As the only efficient cause of our loving God is God himself, so the only procuring cause of our loving God is Jesus Christ, that Son of the Father’s love who, by his Spirit, implants and actuates this grace of love, which he hath merited for us. Christ hath “made peace through the blood of his cross.” (Col. i. 20.) Christ hath as well merited this grace of love for us, as he hath merited the reward of glory for us. Plead therefore, dear Christians, the merit of Christ for the inflaming your hearts with the love of God, that when I shall direct to rules and means how you may come to love God, you may as well address yourselves to Christ for the grace of love, as for the pardon of your want of love hitherto. Bespeak Christ in some such, but far more, pressing language: “Lord, thou hast purchased the grace of love for those that want and crave it: my love to God is chill, do thou warm it! My love is divided, Lord, do thou unite it! I cannot love God as he deserves, O that thou wouldest help me to love him more than I can desire! Lord, make me sick of love, and then cure me!

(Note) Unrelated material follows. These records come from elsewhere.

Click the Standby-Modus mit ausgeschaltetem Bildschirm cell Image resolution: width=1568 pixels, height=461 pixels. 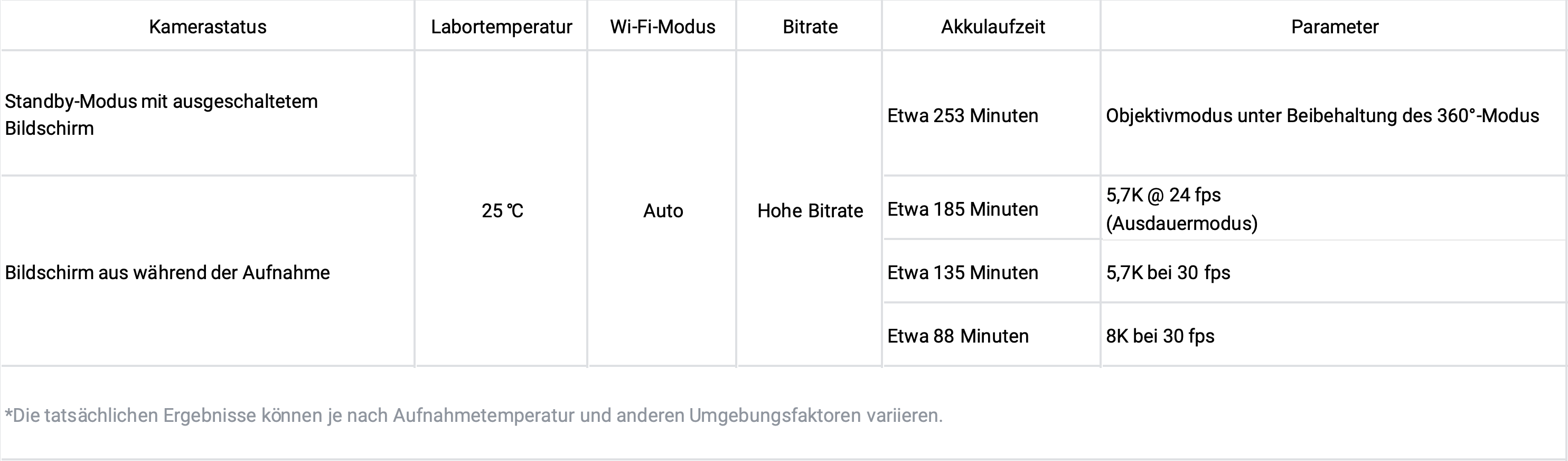pos(208,114)
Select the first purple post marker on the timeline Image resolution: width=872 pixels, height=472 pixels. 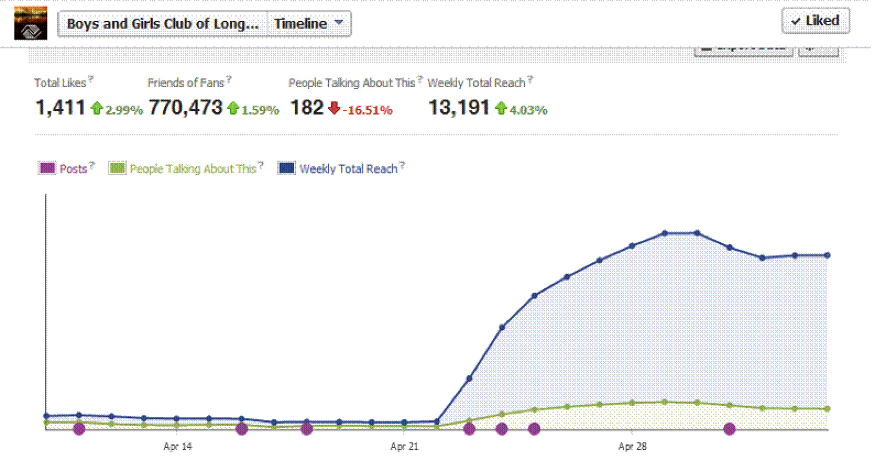tap(79, 429)
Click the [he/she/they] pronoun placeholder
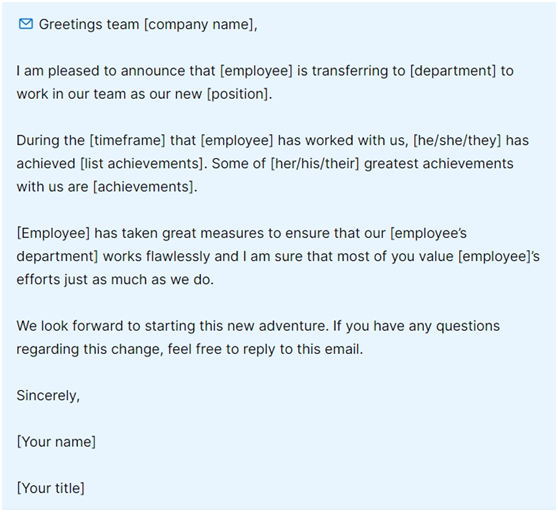The width and height of the screenshot is (558, 512). click(x=457, y=140)
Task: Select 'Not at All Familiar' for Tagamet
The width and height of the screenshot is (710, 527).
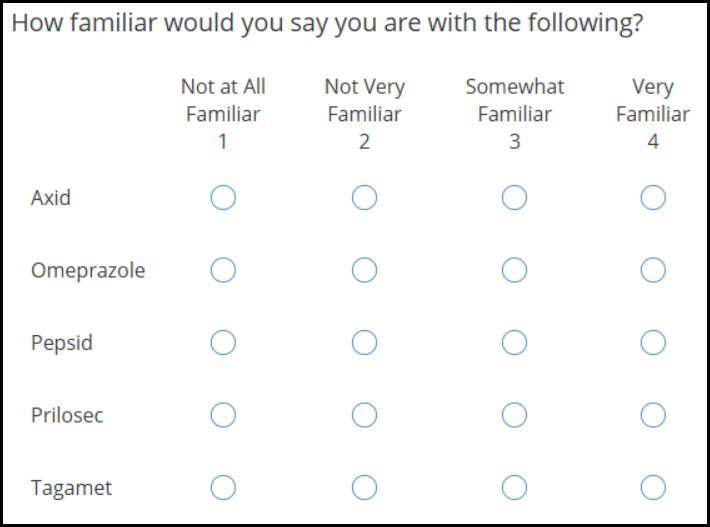Action: pyautogui.click(x=223, y=488)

Lord, make me in this as conformable to thyself, as it is possible for an adopted son to be like the natural, that I may be a son of God’s love, both actively and passively, and both, as near as it is possible, infinitely!”
Let us, therefore, address ourselves to the use of all those means and helps whereby love to God “is nourished, increased, excited, and exerted.”* I will begin with removing the impediments; we must clear away the rubbish, before we can so much as lay the foundation.
Impediments of Our Love to God.
Imped. I. Self-love.–This the apostle names as captain-general of the devil’s army, whereby titular Christians manage their enmity against God. In the dregs of the “last days,” this will make the times dangerous: “Men shall be lovers of their own selves.” (2 Tim. ii. 1, 2.) When men over-esteem themselves, their own endowments of either body or mind; when they have a secret reserve for self in all they do, self-applause, or self-profit; this is like an error in the first concoction. Get your hearts discharged of it, or you can never be spiritually healthful. The best of you are too prone to this; I would therefore commend it to you to be jealous of yourselves in this particular: for as conjugal jealousy is the bane of conjugal love, so self-jealousy will be the bane of self-love. Be suspicious of every thing that may steal away or divert your love from God.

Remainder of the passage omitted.